What happened to January??
- Tiffany
- Feb 6, 2023
- 2 min read
It happens every year... we get to the holiday season and wait for the new year to start and then the time FLIES.
I'm still on the road to healing. Not physically, but mentally and emotionally. I've been thinking a lot about Trauma bonding lately. It's a hard thing to cope with. To be so hurt by someone that mentally and emotionally abused me, but still want to see them. The relationship did not start out abusive. I'd like to think that it was at one point, a healthy relationship. Over time, my abusers' motives and desires changed, and that caused their behavior to change. I started to notice it but made excuses for it, because by the time it started my heart was already given away. I loved unconditionally, and still do. This made a way for me to be trampled on. I didn't guard or protect my heart, because I had already given it to them.
I remember going to them once to apologize for any wrongdoing that I may have done and letting them know that I forgave them. The response was, "Thank you for your forgiveness, but I never did anything to require your forgiveness." That tore me apart. They couldn't even allow me to express my forgiveness.
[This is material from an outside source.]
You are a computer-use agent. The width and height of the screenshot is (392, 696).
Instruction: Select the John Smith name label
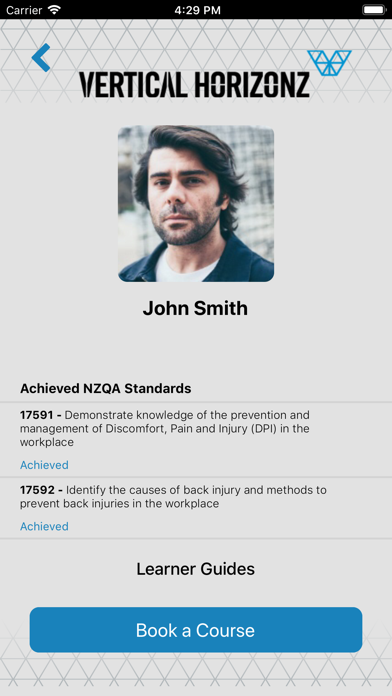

The environment that I was in with my abusers was a very cult like environment. My abuser is above reproach, and if you voice anything that goes against their views, there cannot be a healthy conversation. Then I'm accused of being "misbehaved" and disrespectful. I remember viewing this as just being respectful. But, now that I am out of this environment...I can see how it is being groomed for the co-dependency that comes along with trauma bonding.
I still find myself wondering if I just need to go back to my abuser. The hold they have on me is so strong. It built over 20 years. I wish it were something I could just wake up and be healed from it. Moved on.
Healing is messy. Some days are great. Some days, I wake up from dreaming about my abuser and then I spend the day with them trapped in my mind and being tormented by their words and actions. I just keep going.. I have to believe it's going to get better. We have to believe it's going to get better.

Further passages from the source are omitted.